LONDON (Reuters) - The FTSE 100 fell on Monday, with miners hit by weak data from top metals consumer China and with political jitters in Italy and the United States hurting broad investor sentiment.
Fresnillo and Glencore Xstrata lost over 2 percent after Chinese data unexpectedly pointed to a near-stagnation of private sector factory activity.
Monday’s market retreat was broad, however, with around 85 percent of blue-chip stocks in the red. The FTSE 100 closed down 50.44 points, or 0.7 percent, at 6,462.22 points, continuing its retreat after breaking below a key technical support at the 50-day moving average on Friday.
“It’s very difficult if you are managing money to know whether you should be jumping out or holding fire,” said Mike Franklin, head of investment strategy at Beaufort Securities.

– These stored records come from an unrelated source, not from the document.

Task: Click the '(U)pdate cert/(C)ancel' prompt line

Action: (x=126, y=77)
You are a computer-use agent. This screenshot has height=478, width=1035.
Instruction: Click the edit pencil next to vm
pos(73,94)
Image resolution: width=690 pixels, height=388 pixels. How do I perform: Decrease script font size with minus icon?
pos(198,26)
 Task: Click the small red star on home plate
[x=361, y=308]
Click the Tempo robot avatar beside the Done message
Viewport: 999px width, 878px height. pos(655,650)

“There is potential downside on the FTSE 100 of about 4 percent from Friday’s close, purely on the technicals.”
The sudden departure of five Italian centre-right ministers over the weekend left the government only formally in place, rattling markets and raising the possibility of new elections.

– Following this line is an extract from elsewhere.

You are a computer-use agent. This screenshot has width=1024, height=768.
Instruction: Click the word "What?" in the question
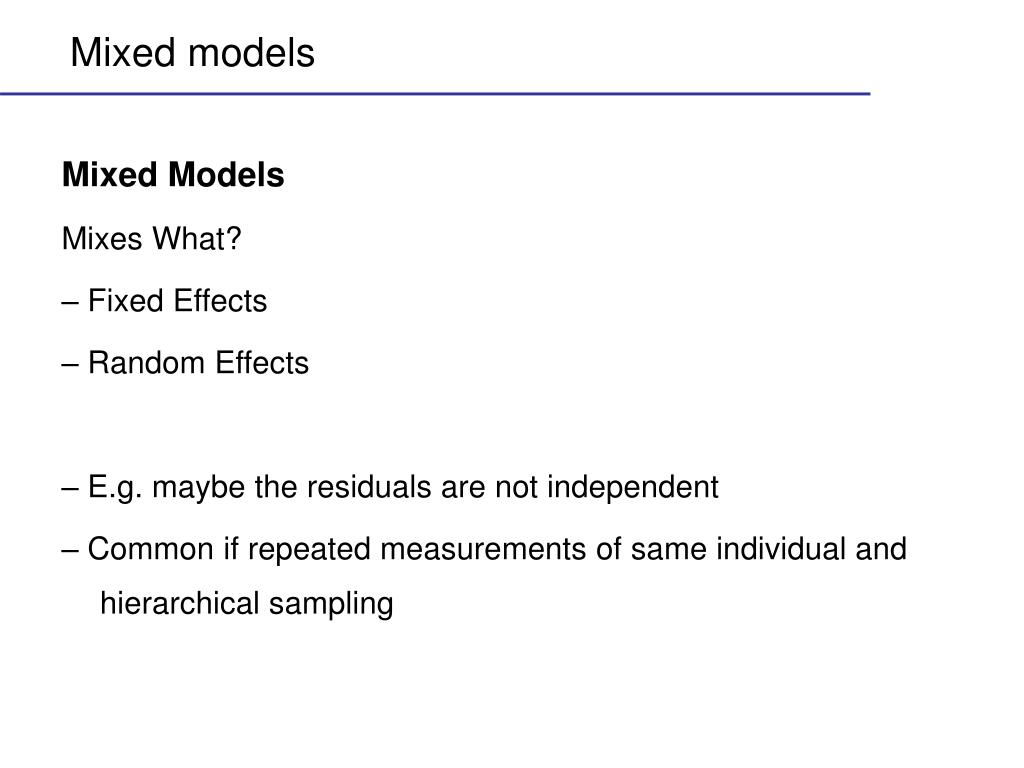pyautogui.click(x=197, y=238)
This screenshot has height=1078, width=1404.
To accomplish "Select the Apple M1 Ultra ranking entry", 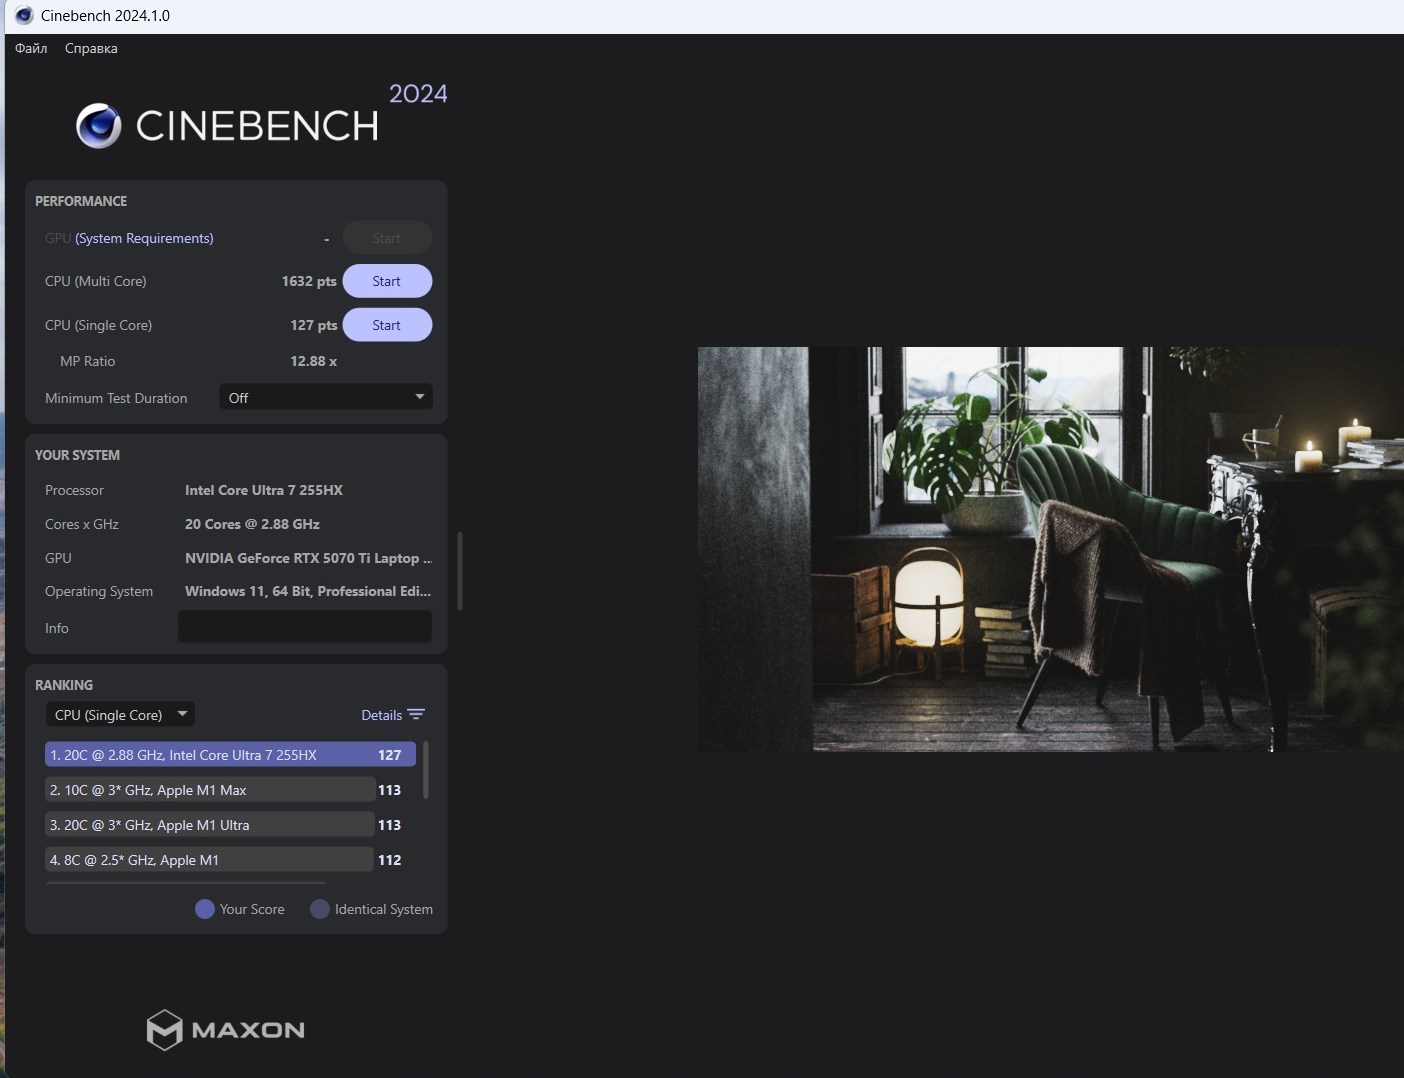I will (210, 825).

Chances looked slim that Republicans and Democrats will strike a deal on funding the federal government before the fiscal year ends at midnight on Monday, raising the prospect of a gradual government shutdown. Politicians need to reach another deal, on raising the debt ceiling, later this month or the United States will default on some obligations.
“The biggest concern is the potential knock on it might have on the debt ceiling negotiations as well. If the government is in shutdown mode that probably doesn’t help the chances of that being sorted out,” said Stephen Walker, head of equities research and market strategy at Ashcourt Rowan.
“Short term, there is certainly the potential that things get a little bit worse ... so if I was sitting on the sidelines in cash, I would be a bit reluctant to launch into the market.”
Longer term, strategists at JP Morgan said that companies exposed to the recovering British economy should outperform, while the broader FTSE 100 may lag its European peers.
“UK has a big chunk in the telecoms, utilities and energy and we don’t like those three sectors, we think they are not likely to grow. UK is more of a defensive market than cyclicals so we are more into the euro zone,” said Emmanuel Cau, equity strategist at JP Morgan.